Where PCI Blocking occurs
There are three different places in the tealeaf systems where you need to make configuration changes to effectively block PCI data; the hit’s request block, it’s response block, and in the client-side Client User Interface (CUI) recorded data hit. Blocking PCI data in the request and response is accomplished in the tealeaf pipeline. The CUI data blocking is done in the CUI/SDK configuration file. In the pipeline, the privacy session agents (Privacy and PrivacyEx) can block or mask PCI data. These two terms are significantly different to the information security teams. Blocking PCI data means it is destroyed in the data stream – there is no way to recover it. Masking means to encrypt the PCI data in such a way that only authorized users can see it. Blocking is easier to implement, and I’ll use the term ‘block’ through out most of this post. Masking the data requires more implementation steps, and I’ll devote a section to that later in the post.

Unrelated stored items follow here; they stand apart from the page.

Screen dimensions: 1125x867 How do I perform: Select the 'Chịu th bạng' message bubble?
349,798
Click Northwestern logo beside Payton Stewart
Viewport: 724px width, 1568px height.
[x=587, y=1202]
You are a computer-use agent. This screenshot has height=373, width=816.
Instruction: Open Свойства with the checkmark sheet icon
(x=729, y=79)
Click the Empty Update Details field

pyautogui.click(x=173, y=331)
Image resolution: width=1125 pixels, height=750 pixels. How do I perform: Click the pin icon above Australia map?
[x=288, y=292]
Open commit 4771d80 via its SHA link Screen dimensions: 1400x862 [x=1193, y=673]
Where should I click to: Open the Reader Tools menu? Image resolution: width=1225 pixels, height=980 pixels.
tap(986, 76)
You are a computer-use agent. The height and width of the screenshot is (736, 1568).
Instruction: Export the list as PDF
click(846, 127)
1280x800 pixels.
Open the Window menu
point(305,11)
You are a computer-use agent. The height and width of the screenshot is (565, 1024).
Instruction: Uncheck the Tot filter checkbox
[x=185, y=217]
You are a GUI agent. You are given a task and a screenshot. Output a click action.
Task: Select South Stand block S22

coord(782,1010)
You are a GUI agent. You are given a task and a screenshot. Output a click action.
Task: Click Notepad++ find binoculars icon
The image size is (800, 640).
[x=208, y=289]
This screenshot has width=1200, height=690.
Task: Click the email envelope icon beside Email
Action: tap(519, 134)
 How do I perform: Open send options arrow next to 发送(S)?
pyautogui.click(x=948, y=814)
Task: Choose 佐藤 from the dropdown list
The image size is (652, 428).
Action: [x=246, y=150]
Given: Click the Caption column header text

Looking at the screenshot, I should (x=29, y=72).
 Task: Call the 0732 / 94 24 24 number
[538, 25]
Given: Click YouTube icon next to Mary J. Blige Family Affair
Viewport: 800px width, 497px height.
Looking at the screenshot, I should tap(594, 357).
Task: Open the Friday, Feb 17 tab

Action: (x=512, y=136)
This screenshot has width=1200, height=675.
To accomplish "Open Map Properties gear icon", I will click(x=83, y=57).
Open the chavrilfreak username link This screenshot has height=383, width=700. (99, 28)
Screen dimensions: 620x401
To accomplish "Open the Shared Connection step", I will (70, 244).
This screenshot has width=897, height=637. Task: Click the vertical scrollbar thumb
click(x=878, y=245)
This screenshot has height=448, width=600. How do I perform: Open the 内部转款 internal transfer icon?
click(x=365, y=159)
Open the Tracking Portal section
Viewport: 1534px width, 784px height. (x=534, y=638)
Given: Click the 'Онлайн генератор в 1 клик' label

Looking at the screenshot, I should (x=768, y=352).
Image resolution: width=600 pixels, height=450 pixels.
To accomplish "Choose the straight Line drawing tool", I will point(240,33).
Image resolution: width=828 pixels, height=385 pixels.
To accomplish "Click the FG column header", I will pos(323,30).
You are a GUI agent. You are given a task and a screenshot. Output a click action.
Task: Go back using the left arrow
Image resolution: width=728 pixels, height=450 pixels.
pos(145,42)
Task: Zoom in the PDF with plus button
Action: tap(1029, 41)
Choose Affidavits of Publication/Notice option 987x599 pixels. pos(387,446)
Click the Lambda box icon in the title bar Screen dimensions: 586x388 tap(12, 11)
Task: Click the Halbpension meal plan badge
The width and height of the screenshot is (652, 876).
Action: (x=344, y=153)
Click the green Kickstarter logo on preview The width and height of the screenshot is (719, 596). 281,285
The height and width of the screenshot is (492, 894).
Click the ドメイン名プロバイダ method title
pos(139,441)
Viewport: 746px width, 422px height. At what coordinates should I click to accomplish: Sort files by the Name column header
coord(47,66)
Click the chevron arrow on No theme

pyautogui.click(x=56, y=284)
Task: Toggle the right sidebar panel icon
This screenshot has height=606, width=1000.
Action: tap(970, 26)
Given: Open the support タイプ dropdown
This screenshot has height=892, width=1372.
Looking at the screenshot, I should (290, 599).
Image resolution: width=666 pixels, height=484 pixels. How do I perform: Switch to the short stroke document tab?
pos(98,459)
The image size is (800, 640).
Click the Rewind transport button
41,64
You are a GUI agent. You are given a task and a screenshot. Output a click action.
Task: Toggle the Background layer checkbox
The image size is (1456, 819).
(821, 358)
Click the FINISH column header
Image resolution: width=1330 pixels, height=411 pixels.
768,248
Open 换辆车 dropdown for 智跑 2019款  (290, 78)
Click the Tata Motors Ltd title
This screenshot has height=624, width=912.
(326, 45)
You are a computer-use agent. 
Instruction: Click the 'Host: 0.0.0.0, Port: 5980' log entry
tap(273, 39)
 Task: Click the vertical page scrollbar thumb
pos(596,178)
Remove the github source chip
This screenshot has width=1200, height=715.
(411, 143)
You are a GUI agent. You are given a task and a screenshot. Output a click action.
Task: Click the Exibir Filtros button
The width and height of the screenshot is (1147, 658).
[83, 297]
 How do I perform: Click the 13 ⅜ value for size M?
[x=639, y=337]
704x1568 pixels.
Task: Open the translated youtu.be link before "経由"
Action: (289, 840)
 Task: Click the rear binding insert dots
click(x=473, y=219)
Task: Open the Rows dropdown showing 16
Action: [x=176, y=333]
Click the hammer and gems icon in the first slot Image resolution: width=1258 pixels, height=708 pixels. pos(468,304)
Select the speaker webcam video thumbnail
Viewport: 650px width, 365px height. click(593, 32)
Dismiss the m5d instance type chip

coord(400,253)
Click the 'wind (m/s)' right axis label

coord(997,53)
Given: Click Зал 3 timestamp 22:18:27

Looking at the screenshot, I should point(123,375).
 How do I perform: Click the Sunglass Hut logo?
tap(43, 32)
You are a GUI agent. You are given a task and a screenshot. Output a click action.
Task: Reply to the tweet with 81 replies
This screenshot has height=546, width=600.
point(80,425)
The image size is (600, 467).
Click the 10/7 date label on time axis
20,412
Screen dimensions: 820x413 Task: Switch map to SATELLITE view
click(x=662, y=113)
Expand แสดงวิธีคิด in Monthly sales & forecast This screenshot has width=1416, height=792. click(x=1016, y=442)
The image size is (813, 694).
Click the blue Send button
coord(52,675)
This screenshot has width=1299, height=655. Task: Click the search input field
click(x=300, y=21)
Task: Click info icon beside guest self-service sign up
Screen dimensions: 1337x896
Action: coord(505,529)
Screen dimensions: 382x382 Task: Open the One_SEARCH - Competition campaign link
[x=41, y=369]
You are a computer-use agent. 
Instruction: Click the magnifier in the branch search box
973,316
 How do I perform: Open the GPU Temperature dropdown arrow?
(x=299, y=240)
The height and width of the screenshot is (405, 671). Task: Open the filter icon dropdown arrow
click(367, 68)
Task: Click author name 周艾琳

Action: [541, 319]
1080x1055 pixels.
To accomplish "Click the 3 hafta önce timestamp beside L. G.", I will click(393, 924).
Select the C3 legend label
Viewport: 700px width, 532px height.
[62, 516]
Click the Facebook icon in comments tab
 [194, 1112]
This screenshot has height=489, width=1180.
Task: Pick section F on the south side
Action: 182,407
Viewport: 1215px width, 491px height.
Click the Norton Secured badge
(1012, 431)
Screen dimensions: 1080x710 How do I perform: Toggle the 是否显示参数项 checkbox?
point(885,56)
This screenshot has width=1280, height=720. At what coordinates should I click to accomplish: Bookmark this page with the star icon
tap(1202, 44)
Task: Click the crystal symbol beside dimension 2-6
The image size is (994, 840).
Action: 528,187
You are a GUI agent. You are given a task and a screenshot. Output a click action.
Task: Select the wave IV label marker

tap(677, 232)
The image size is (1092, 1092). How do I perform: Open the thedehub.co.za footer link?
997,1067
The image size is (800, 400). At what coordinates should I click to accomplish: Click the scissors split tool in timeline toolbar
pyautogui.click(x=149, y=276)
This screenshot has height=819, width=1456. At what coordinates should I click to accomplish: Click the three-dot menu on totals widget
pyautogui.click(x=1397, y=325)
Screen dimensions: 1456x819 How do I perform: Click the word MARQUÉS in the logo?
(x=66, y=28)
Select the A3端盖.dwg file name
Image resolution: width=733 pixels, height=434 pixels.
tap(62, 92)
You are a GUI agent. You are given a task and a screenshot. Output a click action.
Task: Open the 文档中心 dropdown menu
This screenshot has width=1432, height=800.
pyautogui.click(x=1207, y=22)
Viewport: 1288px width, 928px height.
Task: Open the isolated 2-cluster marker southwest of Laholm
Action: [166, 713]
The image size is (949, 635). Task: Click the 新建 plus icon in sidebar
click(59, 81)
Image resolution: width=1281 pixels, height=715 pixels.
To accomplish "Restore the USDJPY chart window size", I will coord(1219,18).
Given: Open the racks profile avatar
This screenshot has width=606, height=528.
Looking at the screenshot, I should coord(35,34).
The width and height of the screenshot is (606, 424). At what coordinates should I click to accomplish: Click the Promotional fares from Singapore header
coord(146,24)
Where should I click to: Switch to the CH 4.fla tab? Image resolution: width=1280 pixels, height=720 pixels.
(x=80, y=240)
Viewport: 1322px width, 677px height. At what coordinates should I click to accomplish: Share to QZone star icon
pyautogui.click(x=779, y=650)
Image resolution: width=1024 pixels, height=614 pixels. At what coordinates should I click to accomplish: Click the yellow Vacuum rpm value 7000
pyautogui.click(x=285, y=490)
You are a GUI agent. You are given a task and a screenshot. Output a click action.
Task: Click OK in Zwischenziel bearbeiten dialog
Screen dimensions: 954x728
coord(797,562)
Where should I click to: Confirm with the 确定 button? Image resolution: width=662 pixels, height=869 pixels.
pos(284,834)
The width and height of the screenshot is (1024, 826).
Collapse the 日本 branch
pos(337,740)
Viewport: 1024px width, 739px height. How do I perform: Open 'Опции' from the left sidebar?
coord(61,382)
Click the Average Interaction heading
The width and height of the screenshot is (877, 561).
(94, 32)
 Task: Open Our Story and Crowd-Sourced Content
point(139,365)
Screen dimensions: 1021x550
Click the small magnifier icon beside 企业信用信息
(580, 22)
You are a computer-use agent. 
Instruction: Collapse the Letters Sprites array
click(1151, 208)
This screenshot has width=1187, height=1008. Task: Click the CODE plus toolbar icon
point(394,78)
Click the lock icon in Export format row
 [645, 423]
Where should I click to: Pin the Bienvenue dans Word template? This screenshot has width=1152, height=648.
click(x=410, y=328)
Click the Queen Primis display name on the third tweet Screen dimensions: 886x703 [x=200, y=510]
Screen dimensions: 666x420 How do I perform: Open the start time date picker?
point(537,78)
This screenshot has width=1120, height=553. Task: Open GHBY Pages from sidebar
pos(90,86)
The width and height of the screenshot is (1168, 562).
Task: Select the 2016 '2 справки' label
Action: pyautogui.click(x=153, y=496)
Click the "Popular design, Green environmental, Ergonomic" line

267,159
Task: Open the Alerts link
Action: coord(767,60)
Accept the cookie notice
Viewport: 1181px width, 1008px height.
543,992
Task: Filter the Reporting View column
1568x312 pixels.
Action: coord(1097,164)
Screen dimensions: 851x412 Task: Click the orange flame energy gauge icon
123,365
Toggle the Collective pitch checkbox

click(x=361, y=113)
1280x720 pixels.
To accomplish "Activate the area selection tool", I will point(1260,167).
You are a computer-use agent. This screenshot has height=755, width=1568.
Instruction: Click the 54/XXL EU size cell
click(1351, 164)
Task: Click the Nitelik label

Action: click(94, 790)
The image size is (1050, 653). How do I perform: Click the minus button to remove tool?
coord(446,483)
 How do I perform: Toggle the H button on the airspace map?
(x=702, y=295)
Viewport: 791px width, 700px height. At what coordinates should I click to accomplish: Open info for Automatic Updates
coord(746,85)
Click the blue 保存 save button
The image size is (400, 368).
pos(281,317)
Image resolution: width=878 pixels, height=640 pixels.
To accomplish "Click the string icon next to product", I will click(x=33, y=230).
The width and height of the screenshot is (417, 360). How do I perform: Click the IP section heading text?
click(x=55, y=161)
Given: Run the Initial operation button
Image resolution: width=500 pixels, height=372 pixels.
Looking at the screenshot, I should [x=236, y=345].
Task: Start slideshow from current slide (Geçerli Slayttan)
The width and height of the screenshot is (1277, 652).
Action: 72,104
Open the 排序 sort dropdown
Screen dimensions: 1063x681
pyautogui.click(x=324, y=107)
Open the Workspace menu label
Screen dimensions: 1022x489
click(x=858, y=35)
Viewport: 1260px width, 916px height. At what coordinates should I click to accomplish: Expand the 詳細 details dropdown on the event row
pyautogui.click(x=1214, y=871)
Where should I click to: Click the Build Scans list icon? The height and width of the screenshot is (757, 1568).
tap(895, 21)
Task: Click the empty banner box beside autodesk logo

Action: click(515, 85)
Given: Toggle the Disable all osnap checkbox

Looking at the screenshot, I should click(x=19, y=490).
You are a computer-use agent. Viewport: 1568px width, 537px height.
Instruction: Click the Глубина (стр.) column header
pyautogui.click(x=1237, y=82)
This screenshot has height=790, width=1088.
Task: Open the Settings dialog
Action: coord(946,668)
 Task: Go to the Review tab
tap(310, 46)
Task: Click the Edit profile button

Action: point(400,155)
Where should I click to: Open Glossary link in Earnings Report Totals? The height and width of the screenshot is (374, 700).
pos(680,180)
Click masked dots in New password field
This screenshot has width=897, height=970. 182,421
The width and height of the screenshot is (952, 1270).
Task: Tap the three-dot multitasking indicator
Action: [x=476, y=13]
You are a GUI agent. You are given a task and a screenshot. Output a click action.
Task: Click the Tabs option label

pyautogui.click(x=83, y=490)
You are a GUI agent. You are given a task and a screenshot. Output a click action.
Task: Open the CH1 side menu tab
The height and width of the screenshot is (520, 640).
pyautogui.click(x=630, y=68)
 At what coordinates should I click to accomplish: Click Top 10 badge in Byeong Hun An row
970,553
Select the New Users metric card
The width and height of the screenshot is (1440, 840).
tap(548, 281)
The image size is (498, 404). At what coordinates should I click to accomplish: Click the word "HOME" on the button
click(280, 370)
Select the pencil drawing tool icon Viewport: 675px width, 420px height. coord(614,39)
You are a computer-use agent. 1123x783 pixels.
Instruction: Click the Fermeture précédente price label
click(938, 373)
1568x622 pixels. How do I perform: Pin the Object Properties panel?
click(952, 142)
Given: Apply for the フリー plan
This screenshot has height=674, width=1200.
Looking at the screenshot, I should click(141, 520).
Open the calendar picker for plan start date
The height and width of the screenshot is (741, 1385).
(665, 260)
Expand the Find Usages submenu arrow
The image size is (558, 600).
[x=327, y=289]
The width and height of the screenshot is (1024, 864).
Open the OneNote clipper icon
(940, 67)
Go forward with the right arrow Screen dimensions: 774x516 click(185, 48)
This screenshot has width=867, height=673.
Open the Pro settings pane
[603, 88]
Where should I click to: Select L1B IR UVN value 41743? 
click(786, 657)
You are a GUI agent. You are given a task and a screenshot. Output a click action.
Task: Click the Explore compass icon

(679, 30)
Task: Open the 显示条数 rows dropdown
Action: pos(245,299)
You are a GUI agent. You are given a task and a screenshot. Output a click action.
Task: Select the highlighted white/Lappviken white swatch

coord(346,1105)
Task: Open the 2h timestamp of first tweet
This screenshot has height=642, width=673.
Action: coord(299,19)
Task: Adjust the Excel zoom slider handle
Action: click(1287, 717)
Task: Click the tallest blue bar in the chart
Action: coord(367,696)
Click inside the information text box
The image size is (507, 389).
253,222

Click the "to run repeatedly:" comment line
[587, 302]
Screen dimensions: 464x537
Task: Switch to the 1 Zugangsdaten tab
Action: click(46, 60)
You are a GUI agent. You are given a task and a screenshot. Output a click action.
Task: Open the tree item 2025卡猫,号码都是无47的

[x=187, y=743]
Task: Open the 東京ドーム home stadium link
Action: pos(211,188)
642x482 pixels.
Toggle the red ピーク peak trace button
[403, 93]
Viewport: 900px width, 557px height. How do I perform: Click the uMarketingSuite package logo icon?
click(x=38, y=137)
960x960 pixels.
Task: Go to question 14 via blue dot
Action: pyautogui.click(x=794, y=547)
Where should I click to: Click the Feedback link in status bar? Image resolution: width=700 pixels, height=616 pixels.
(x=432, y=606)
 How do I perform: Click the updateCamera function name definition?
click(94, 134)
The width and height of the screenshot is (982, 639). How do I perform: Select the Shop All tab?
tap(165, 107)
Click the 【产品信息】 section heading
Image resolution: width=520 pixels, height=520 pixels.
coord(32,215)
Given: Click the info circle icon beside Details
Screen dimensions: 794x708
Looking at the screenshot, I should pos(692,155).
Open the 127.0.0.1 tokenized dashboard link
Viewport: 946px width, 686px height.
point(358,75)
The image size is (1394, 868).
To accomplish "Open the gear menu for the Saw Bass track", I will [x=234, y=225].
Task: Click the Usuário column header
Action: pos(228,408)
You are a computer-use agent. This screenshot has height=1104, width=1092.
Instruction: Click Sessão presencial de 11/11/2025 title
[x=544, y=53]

I always urge clients to implement all the PCI data blocking in the pipeline at the PCA tier – doing it here keeps PCI data off all the downstream servers, and only the PCA servers have to be made PCI compliant and audited by the information security teams at their company
PCI Blocking in the Pipeline
Privacy rules are implemented in the privacy agents, and can be used for much more than just blocking or masking PCI data. Privacy rules are usually doing some kind of search and replace/extract operations. This blog post is going to focus narrowly on just their use in PCI data. Privacy rules aren’t really very hard – they are just search and replace patterns. They are implemented in the privacy session agent of the the tealeaf data pipeline, and can be put into the pipeline at any tier – PCA, HBR, or Processing server. But for PCI blocking, I strongly urge this be done in the PCA.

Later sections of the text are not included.